Rev. Ted Huffman

Finding one's voice

When I was 18 years old, I made a list of life goals. One of my goals was to become a published author. I imagined that I would publish multiple books during my lifetime, and I set the goal of having published a book by the age of 35. I am an avid reader and I like to write, so I thought that I could put those things together and come up with a book, maybe even one that someone else would like to read. I had written academic manuscripts that were nearly book length.

Of course there is more to publishing a book than coming up with a manuscript. And the publishing business has gone through an enormous change and is still in a time of great transition.

Over the years I have published in academic and professional journals and have contributed to several curricula projects and have managed to have my name listed as author in several different projects. Some of them even look like books.

The truth, however, is that whereas I think I have found my voice as a preacher, I am not so sure that I have found my voice as an author. I guess it would be fair to call myself an essayist. I write a lot of blog essays. And I am a decent contract writer. I can produce the right word count that stays on topic and meets the editor’s specifications. I meet deadlines and can produce the words that are needed for someone else’s project. But although I consider myself to be a competent storyteller, I have yet to produce much fiction that is worth reading.

And you can forget about my poetry. Billy Collins once said in an interview that everyone has a supply of bad poems. The trick is to get as many poems out as fast as possible so that one day you will run short of bad poems and begin to write good poems. I haven’t approached that state, yet. I can only produce bad poems.

Then again, one perfect poem would be sufficient for a lifetime, I think.

There are, however, poets who have produced many poems that stir the heart and make the reader think and plumb the deepest depths of human meaning.

Honestly, however, it can take time for a poet to find his or her voice.

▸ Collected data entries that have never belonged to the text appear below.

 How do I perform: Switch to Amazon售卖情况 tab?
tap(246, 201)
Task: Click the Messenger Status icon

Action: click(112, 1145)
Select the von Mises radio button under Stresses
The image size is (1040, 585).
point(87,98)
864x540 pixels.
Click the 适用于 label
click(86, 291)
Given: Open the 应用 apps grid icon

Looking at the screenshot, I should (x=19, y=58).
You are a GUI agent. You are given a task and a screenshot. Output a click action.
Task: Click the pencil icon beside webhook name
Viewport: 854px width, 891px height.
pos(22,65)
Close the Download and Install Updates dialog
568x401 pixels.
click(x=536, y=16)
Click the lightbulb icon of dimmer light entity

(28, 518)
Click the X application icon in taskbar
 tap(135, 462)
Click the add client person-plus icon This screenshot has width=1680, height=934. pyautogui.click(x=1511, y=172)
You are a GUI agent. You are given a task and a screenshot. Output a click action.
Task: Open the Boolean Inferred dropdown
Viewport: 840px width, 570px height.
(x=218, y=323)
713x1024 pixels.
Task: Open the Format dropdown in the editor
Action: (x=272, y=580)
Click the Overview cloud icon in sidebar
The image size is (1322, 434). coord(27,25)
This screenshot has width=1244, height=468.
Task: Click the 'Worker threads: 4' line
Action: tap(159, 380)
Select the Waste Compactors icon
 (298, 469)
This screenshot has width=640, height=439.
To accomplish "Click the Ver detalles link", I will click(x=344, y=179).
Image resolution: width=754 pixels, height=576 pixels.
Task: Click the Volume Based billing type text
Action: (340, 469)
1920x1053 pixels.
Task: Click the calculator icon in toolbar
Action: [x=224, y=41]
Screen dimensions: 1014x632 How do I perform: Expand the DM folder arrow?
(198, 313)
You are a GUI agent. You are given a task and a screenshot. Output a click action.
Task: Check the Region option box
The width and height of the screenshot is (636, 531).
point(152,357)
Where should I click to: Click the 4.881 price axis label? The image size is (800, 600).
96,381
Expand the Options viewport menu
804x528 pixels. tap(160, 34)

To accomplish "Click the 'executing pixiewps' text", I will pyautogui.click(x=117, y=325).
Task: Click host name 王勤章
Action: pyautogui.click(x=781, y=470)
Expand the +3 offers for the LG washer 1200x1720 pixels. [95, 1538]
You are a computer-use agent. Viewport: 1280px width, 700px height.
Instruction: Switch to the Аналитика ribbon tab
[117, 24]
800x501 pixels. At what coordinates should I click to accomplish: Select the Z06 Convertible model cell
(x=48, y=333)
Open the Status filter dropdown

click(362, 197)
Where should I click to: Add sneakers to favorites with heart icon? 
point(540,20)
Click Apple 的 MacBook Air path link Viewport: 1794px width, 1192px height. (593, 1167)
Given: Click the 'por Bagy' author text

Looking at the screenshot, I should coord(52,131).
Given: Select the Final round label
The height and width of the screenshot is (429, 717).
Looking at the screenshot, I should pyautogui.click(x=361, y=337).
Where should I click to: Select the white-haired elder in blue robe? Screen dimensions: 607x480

Marguerite Annie Johnson had a really harsh childhood. Her parents split up when she was very young. She and her older brother, Bailey were sent to live with their father’s mother, Anne Henderson, in Stamps, Arkansas. With dark skin, she experienced firsthand racial prejudice and discrimination in the American south. During a visit with her mother, she was raped by her mother’s boyfriend. Then, her uncles killed the boyfriend. The trauma was so great that she stopped talking. She returned to Arkansas as a virtual mute and didn’t utter another word for five years.

She became pregnant after a short-lived high school romance and gave birth to a son.

She did not begin her adult life as a speaker, or even a writer. She earned a dance and acting scholarship to the California Labor School. Working to support herself and her son, she became the first black female cable car conductor in San Francisco.

She met and married a Greek sailor named Anastasios Angelopulos. It was by blending her childhood nickname and her new surname that she came up with the stage name that marked her career as a performer, a poet, and a public icon: Maya Angelou.

She found her voice:

“The caged bird sings
with a fearful trill
of things unknown
but longed for still”

Fifteen words that speak more deeply than thousands written by others.

“You may shoot me with your words,
You may cut me with your eyes,
You matt kill me with your hatefulness,
But still, like air, I rise.”

Dancer, actor, singer, political activist, friend of Martin Luther King, Jr., author, playwright, poet, friend of presidents, university professor - there is a lot that she packed into one lifetime. As a reader, I owe a great deal to James Baldwin just for the words he wrote, but so much more for the simple fact that he encouraged Maya Angelou to write about her life experiences. Her 1969 memoir, “I Know Why the Caged Bird Sings,” may be one of the most influential books of late 20th Century America. She continued to write her own story with successive books: “Just Give Me a Cool Drink of Water ‘Fore I Die” (1971); “All God’s Children Need Traveling Shoes” (1986) and “A Song Flung Up to Heaven” (2002).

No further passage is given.